EXERCISE → Copy every record word for word.

DATA IN THIS EXERCISE →

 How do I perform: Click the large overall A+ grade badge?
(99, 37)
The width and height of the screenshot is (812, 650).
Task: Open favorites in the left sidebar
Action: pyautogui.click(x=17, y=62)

OUTPUT FOR THIS EXERCISE →
 How do I perform: Click the large overall A+ grade badge?
(99, 37)
The width and height of the screenshot is (812, 650).
Task: Open favorites in the left sidebar
Action: pyautogui.click(x=17, y=62)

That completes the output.